Jetzt tauchte Aragorn neben Faramir auf und er funkelte den Wirt böse an.

„Was soll das, Butterblume? Kriegst du den Hals wieder einmal nicht voll genug? Ich sollte einmal mit Gandalf über dich reden. Es könnte sein, dass er dir dann endgültig die Freundschaft kündigt."

„Nein, Streicher, mach' das bloß nicht!" jammerte der Wirt entsetzt.

„Dann laß meinen Freund endlich in Ruhe!"

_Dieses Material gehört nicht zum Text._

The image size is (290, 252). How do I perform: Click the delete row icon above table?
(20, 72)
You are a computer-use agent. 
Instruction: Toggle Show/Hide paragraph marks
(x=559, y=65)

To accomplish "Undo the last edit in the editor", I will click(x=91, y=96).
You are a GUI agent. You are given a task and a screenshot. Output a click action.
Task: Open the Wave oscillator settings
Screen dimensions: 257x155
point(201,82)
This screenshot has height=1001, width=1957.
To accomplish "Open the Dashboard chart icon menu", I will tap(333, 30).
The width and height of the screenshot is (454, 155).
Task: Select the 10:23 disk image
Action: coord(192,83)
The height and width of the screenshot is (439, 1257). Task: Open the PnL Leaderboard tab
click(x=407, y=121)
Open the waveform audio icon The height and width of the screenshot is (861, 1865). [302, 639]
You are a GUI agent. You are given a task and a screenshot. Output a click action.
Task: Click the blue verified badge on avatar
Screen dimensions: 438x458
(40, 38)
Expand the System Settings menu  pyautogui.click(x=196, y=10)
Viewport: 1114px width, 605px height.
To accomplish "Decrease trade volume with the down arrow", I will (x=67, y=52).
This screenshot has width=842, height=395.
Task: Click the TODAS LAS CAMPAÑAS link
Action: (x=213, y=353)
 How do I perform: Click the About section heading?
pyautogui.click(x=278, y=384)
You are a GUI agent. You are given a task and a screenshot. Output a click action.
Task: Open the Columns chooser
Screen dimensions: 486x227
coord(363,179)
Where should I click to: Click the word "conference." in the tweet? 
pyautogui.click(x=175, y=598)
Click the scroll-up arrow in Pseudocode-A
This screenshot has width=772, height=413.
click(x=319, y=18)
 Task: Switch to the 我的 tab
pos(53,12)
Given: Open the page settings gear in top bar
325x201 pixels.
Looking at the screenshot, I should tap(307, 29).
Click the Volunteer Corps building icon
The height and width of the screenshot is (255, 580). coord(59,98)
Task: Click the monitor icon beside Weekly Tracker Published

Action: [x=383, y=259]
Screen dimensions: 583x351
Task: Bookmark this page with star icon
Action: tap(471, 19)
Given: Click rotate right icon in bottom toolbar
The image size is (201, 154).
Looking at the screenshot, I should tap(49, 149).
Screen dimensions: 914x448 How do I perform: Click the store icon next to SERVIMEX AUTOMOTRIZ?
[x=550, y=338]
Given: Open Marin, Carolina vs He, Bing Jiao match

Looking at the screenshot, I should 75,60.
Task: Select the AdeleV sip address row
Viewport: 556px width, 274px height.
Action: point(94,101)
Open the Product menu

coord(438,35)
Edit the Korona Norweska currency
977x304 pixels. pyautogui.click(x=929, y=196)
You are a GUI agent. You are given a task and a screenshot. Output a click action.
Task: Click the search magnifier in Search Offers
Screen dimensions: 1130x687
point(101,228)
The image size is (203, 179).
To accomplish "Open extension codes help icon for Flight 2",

Butterblume wurde ganz kleinlaut und er ließ Faramir in Ruhe. Das Abendessen spendierte Maruvan, der ein gutes Geschäft in Bree gemacht hatte. Er hatte sowohl seinen erlegten Hirsch als auch den von Faramir gut verkauft. Das Geld, das noch übrig war, drückte er Faramir in die Hand, zum Zeichen seiner Freundschaft.

„Ich hoffe, du bist mir nicht länger böse, Rothaariger", sagte er zu dem jungen Mann.

„Das ist schon in Ordnung", erwiderte Faramir freundlich. „Aber ich möchte das Geld nicht haben. Es soll uns allen gehören."

„Gut, dann verwalte ich es", meinte Halbarad grinsend und steckte die Münzen in einen kleinen Lederbeutel, den er am Gürtel trug.

Nach dem Essen fühlte sich Faramir sehr müde und sehnsüchtig wanderte sein Blick zu den Gästezimmern hinüber. Doch die Waldläufer wollten nicht länger bleiben. Nach dem Essen ging es sofort zurück in den Wald. Es war fast Mitternacht, als sie das Zeltlager erreichten. Faramir kroch in das Zelt, welches er sich mit Aragorn teilte und breitete rasch seine Decke aus. Dann ließ er sich einfach nur darauffallen und schlief sofort erschöpft ein.